Iron is an essential element required for human life. Iron is highly regulated in the body, as iron deficiency leads to many adverse health effects, such as anemias. Ferric iron (Fe3+) bound to serum transferrin (Tf) is internalized into cells via the transferrin receptor (TfR). Since the exact mechanisms of iron release in cells are not well known, a technique that allows detection of Tf bound iron inside intact human cells has been developed. Methods to determine when and where Tf releases iron inside a cell are required to better understand disease progression, including cancer. We have previously shown that Raman micro-spectroscopy is able to detect and quantify the Tf-bound iron in epithelial cells. In this work, we applied hyperspectral Raman imaging to visualize the spatial distribution of Tf-bound iron in human breast cancer T47D cells internalized with iron-loaded Tf, oxalate-Tf, a chemical Tf mutant unable to release iron, and iron-depleted Tf. We have also shown that Raman imaging can quantify the amount of iron under different times of Tf internalization (Tf uptake time), prior to fixation.
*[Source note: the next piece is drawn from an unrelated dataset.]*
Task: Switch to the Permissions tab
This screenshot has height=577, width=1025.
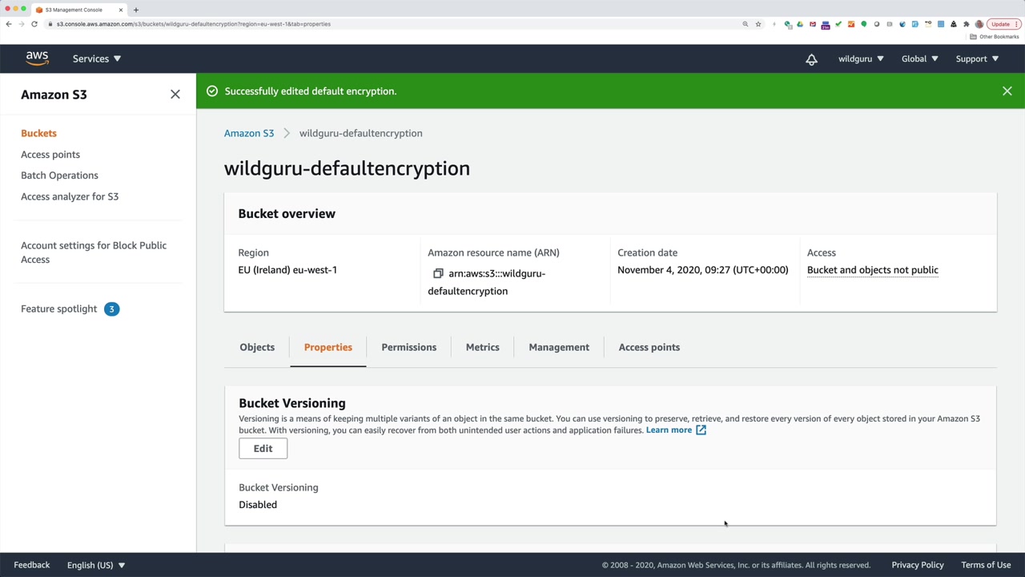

Raman micro-spectroscopy provides a unique way to determine the amount of iron under different Tf internalization times by employing the Raman metric, which was used to quantify iron content in oxa, apo-, and holo-Tf samples. Importantly, Raman microspectroscopy can be used to follow iron release from Tf in breast cancer cells. Determining the kinetics and location of iron release in cancer cells is key to further our understanding of iron metabolism during cancer progression.